# Solved: ISRT.dll issue installing Civ4



## orionjc (Nov 6, 2005)

Hi guys,

I get this error message while trying to install Civilization IV :

"Error number : 0X80040707
Description : DLL function call crashed: ISRT._CtrlSetMLERichText

Setup will now terminate"

When I click on OK a second error message pops up :
"Error number : 0X80040707
Description : ISRT._ReleaseObjectContext"

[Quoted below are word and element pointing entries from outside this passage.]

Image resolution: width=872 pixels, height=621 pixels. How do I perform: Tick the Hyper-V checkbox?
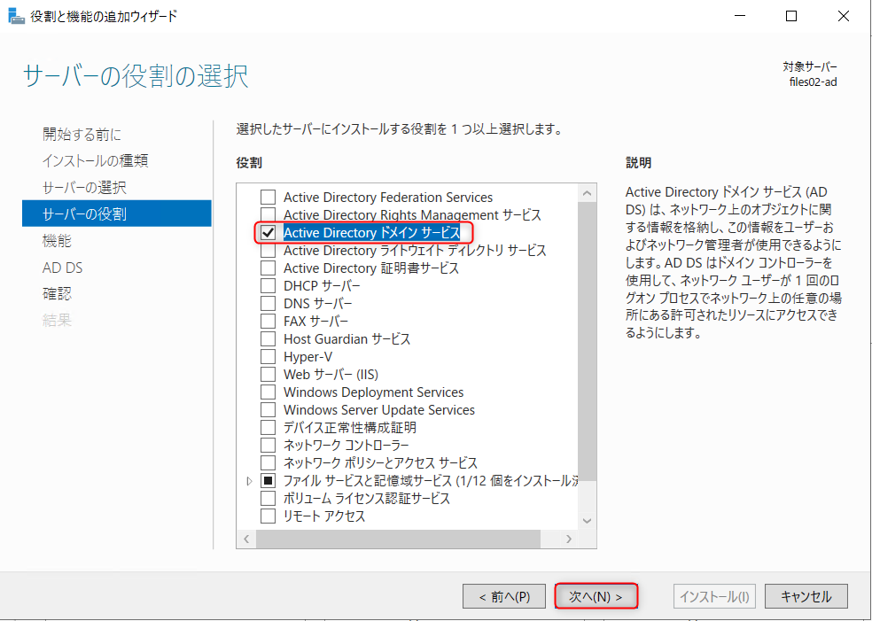pos(268,357)
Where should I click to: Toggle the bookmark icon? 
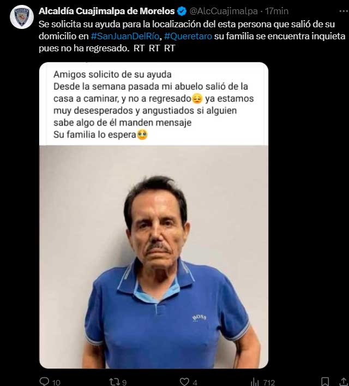tap(325, 382)
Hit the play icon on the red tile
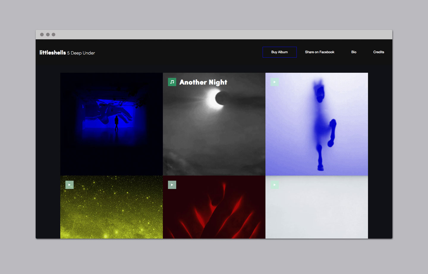Image resolution: width=428 pixels, height=274 pixels. (172, 185)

Then when I click on OK a third message appears :
"Error number : 0X80040707
Description : ISRT._ListDestroy"

Any help on how to resolve this? I can't install the game at all...
I've cleaned out my Temp folder... (found that suggestion elsewhere)
My registry is fine, all pointing to the right places...
I'm using a profile with Admin rights... XP Pro with SP 2
I meet all the min requirements... 
Thanks for the help


----------



## eddie5659 (Mar 19, 2001)

Hiya and welcome

Are you still having this problem? If so, take a look at this:

http://consumer.installshield.com/kb.asp?id=Q108167

If you have one of those Registry keys missing from that box in the link above, if you want you can reply here, and we'll work thru it. Or, you can attempt it using the above link, but make sure you backup the Registry before:

http://service1.symantec.com/SUPPORT/tsgeninfo.nsf/docid/199762382617?OpenDocument&src=sec_doc_nam

Or set a restore point:

http://www.microsoft.com/windowsxp/using/helpandsupport/learnmore/systemrestore.mspx

Regards

eddie


----------



## orionjc (Nov 6, 2005)

Had already found that website... and my Reg was fine, setup
like it's supposed to be... Didn't really have anything on the HD
so I just wiped it, did a new install of XP and game installed and
works like a charm...

Thanks for the advice though


----------



## eddie5659 (Mar 19, 2001)

Oki doki, thanks for the feedback 

eddie


----------